▶ Exercise materials
━━━

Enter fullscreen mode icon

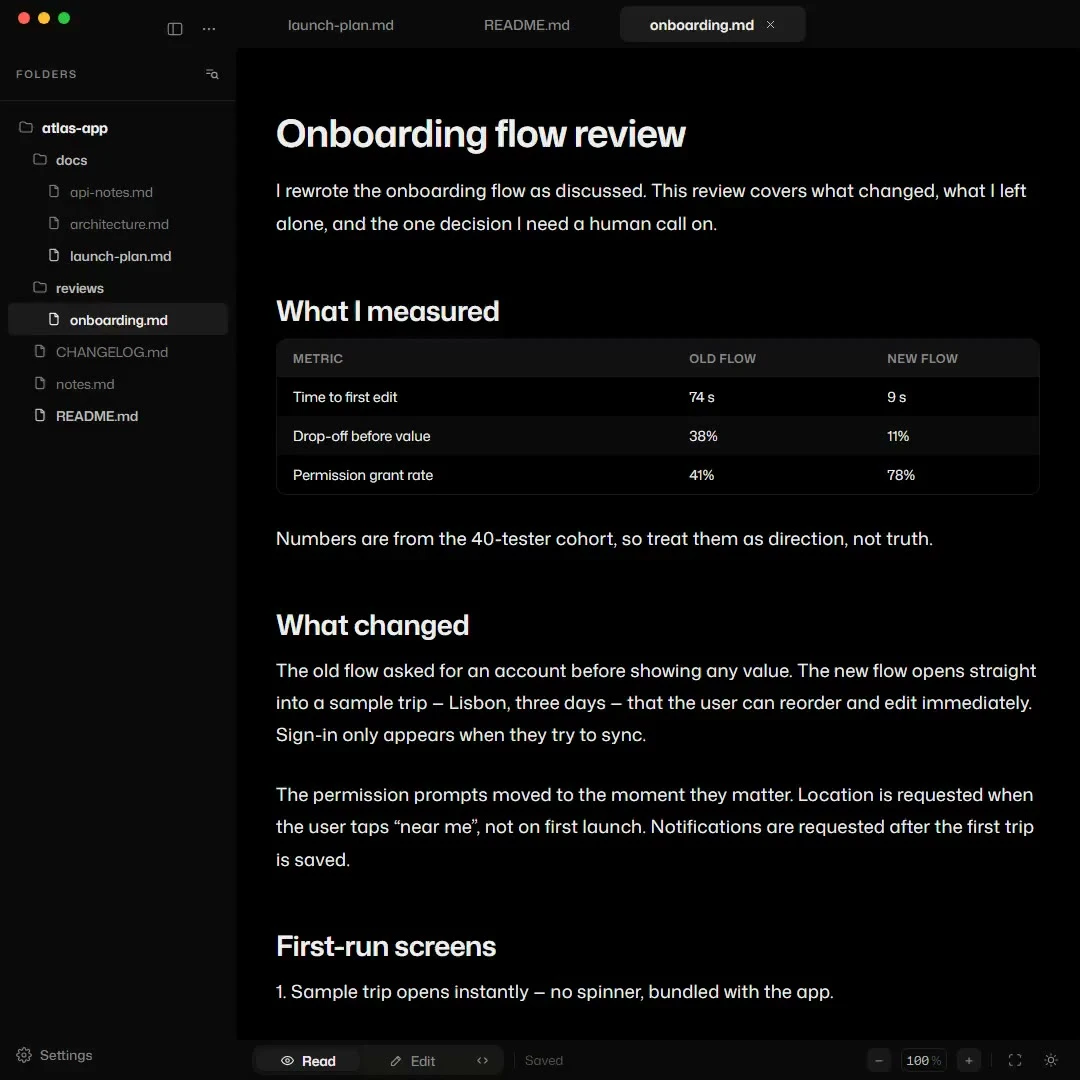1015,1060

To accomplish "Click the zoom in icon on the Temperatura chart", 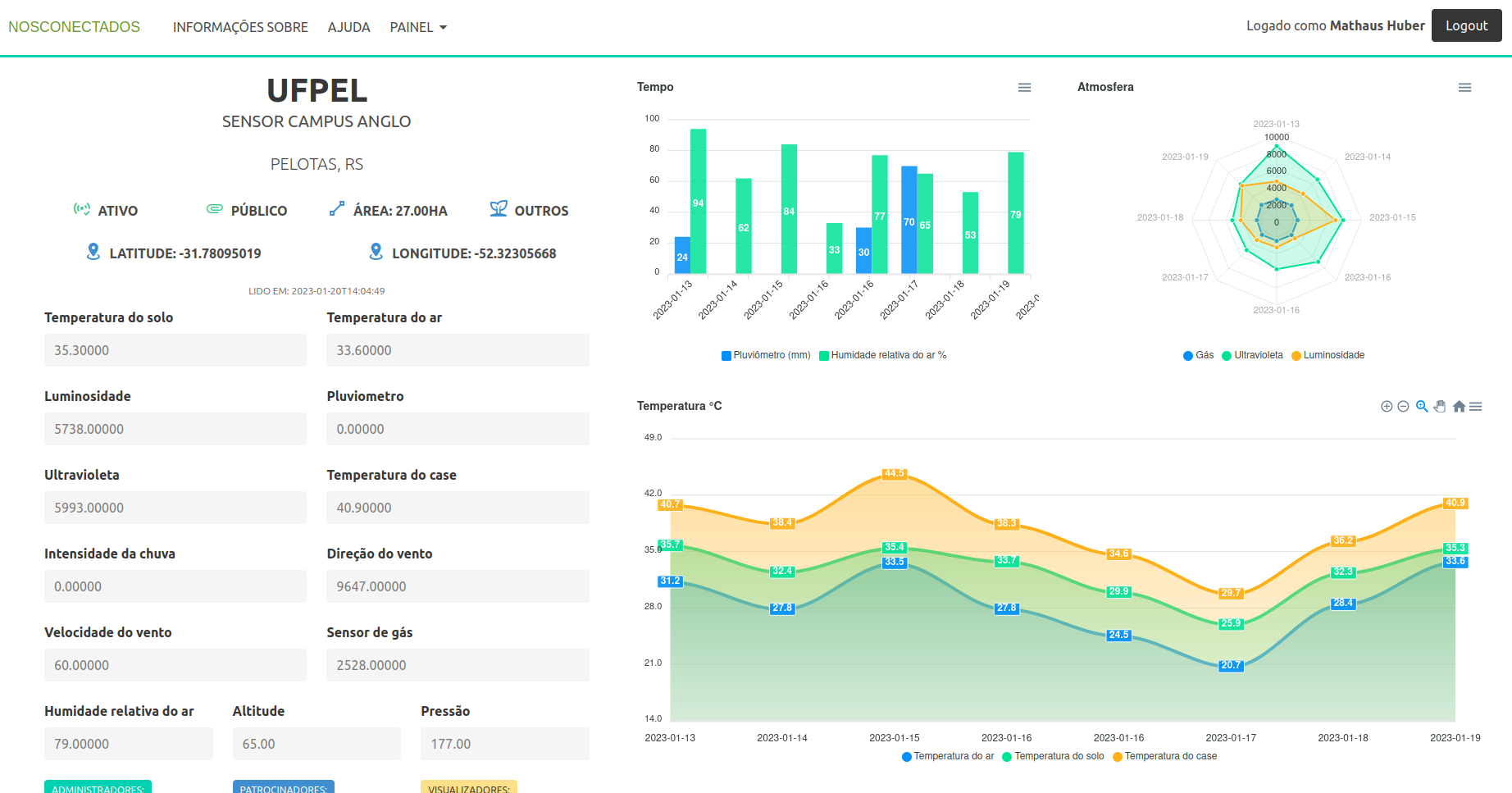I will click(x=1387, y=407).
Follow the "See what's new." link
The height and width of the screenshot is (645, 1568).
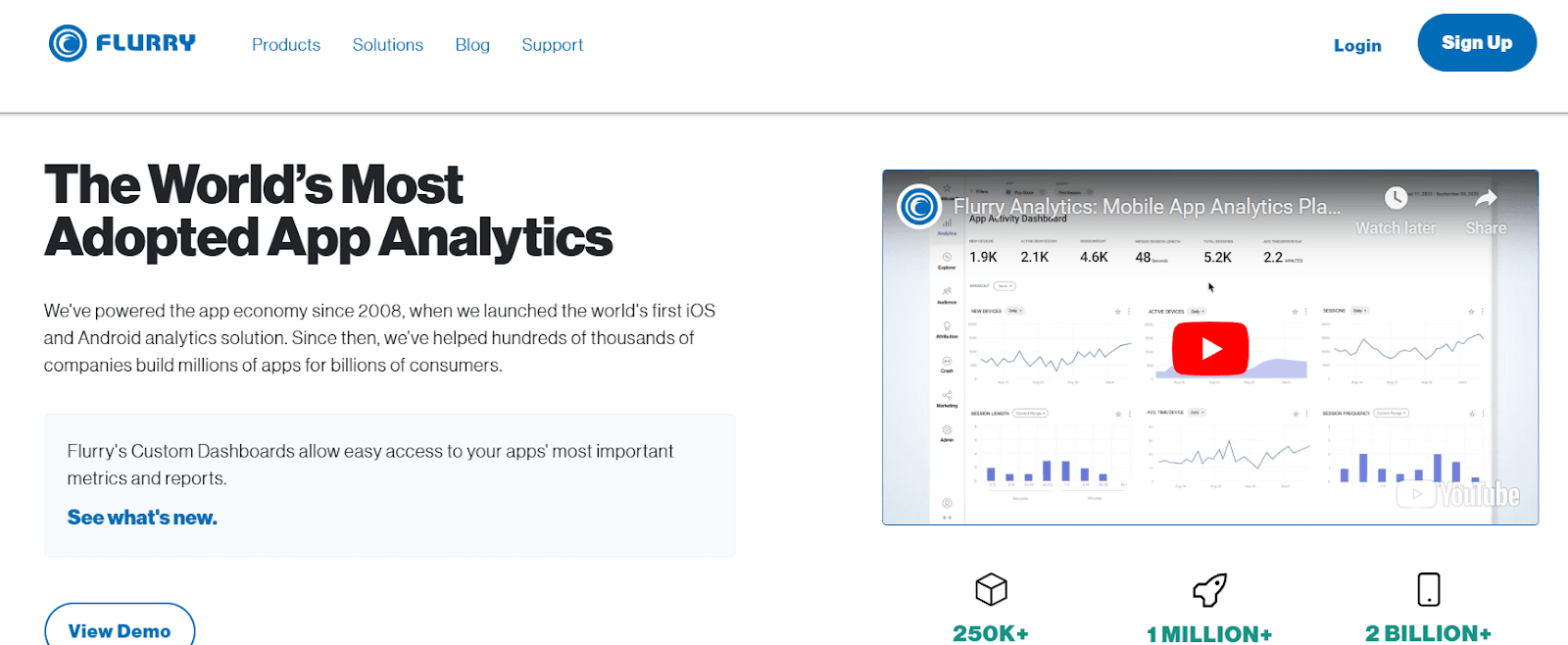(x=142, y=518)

━━━

Your reply should consist solely of the lines from the line containing "The height and" through the last line of the listing, unchanged and free of pictures.

The height and width of the screenshot is (645, 1568).
(x=142, y=518)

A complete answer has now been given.